(Items from a dataset)
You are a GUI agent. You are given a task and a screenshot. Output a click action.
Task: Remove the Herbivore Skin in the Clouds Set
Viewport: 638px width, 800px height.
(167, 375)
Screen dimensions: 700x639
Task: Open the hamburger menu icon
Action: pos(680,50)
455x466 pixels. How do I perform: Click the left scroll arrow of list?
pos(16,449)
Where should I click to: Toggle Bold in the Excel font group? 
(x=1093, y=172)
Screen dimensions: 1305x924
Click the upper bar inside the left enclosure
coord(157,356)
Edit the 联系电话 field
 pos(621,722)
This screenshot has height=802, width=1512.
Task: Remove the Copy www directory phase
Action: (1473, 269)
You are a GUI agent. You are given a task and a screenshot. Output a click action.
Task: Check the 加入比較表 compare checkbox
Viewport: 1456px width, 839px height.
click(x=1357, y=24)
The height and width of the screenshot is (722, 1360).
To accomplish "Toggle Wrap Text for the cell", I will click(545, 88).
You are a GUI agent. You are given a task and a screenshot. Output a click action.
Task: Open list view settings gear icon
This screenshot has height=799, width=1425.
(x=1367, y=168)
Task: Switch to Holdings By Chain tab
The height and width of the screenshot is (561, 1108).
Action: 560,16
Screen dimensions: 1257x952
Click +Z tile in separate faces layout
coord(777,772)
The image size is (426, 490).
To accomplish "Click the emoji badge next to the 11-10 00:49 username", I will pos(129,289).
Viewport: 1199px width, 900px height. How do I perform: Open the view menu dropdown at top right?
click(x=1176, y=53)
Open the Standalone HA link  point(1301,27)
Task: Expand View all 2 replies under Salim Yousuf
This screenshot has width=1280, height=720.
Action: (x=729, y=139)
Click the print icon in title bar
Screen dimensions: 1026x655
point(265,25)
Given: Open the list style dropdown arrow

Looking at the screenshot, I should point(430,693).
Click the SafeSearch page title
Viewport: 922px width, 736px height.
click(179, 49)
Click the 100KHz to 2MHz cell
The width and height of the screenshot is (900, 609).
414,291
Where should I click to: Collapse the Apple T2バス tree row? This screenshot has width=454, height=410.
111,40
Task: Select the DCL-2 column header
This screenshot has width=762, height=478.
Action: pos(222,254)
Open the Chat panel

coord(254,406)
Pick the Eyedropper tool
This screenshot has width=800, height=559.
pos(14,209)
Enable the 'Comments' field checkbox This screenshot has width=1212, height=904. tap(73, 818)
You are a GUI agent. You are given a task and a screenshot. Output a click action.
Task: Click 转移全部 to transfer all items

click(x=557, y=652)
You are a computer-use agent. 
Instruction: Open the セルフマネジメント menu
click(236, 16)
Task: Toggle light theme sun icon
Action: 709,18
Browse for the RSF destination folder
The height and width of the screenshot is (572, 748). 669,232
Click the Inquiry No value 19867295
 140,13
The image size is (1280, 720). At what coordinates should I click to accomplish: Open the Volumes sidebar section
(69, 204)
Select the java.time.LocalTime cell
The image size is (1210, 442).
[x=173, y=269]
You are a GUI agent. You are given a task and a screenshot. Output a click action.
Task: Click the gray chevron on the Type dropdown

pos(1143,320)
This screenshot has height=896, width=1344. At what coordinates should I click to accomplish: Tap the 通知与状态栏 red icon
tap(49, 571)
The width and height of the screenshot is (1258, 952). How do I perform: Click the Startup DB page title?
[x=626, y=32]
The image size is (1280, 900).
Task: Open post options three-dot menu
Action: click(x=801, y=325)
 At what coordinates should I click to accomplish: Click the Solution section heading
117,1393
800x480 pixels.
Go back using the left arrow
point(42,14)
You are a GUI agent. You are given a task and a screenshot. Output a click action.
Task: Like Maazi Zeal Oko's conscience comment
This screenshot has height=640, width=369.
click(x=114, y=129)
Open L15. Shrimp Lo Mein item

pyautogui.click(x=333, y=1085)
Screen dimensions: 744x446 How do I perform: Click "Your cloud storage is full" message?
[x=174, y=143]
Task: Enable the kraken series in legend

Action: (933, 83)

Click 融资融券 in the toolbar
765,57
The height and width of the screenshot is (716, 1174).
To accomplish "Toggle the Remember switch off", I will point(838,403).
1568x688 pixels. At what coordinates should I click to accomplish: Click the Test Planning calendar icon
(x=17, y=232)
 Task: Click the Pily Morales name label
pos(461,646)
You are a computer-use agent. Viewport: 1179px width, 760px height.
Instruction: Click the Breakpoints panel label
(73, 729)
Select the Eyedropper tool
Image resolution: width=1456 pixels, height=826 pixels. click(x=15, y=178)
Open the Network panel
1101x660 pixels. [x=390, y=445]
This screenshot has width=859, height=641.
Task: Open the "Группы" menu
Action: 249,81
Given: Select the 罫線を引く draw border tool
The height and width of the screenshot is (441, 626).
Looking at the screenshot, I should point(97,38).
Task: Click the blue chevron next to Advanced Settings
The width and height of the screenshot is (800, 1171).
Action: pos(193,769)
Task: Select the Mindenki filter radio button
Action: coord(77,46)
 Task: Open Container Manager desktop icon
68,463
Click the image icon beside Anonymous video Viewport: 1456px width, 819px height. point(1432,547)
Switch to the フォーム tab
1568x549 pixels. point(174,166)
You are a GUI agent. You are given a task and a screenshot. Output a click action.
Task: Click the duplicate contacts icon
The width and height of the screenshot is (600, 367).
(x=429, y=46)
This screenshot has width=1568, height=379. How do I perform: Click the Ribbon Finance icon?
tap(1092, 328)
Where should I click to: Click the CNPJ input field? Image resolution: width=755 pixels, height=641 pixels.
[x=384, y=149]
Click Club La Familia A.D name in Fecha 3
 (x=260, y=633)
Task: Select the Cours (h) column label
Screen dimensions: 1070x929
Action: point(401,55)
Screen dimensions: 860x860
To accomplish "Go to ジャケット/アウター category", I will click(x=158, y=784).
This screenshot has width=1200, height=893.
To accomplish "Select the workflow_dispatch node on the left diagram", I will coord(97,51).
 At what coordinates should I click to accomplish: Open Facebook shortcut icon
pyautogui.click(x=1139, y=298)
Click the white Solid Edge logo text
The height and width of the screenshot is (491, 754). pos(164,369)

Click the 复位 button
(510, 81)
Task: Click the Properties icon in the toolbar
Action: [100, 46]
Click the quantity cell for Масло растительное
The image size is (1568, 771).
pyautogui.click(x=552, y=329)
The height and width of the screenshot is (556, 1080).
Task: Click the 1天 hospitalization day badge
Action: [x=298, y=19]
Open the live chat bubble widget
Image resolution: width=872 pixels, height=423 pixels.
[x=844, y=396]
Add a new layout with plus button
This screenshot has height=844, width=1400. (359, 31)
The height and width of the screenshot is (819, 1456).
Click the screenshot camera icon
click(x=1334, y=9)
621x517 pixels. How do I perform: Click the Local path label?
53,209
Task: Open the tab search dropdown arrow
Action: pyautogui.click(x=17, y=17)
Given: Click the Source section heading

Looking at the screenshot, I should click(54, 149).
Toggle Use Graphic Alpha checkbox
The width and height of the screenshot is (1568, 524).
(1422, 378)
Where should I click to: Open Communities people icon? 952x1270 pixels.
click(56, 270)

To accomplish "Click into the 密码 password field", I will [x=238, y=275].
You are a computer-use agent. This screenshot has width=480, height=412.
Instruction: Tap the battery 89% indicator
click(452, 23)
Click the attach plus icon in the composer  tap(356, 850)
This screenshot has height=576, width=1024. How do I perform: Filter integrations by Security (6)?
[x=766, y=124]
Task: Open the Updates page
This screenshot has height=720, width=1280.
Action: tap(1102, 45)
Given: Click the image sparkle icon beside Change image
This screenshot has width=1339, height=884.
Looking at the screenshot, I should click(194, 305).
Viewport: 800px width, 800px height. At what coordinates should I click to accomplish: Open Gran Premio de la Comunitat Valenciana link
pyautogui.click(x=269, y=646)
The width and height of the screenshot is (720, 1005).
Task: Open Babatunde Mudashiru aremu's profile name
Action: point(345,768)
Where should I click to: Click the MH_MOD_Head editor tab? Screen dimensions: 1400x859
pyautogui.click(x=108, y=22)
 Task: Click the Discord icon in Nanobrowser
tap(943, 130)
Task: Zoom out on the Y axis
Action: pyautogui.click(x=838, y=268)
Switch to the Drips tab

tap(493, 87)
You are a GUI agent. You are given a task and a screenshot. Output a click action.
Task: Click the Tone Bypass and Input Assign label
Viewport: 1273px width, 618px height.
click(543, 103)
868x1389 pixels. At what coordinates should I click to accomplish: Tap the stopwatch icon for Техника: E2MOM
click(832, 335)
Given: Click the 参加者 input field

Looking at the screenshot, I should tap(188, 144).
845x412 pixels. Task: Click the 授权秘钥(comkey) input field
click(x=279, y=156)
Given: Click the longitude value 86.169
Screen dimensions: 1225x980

TASK GOAL
Filter the listing above down to the lines that contain the word "Instruction", and copy each of those lines in full.

EXERCISE RESPONSE
Instruction: Open the セルフマネジメント menu
Instruction: Click the Breakpoints panel label
Instruction: Tap the battery 89% indicator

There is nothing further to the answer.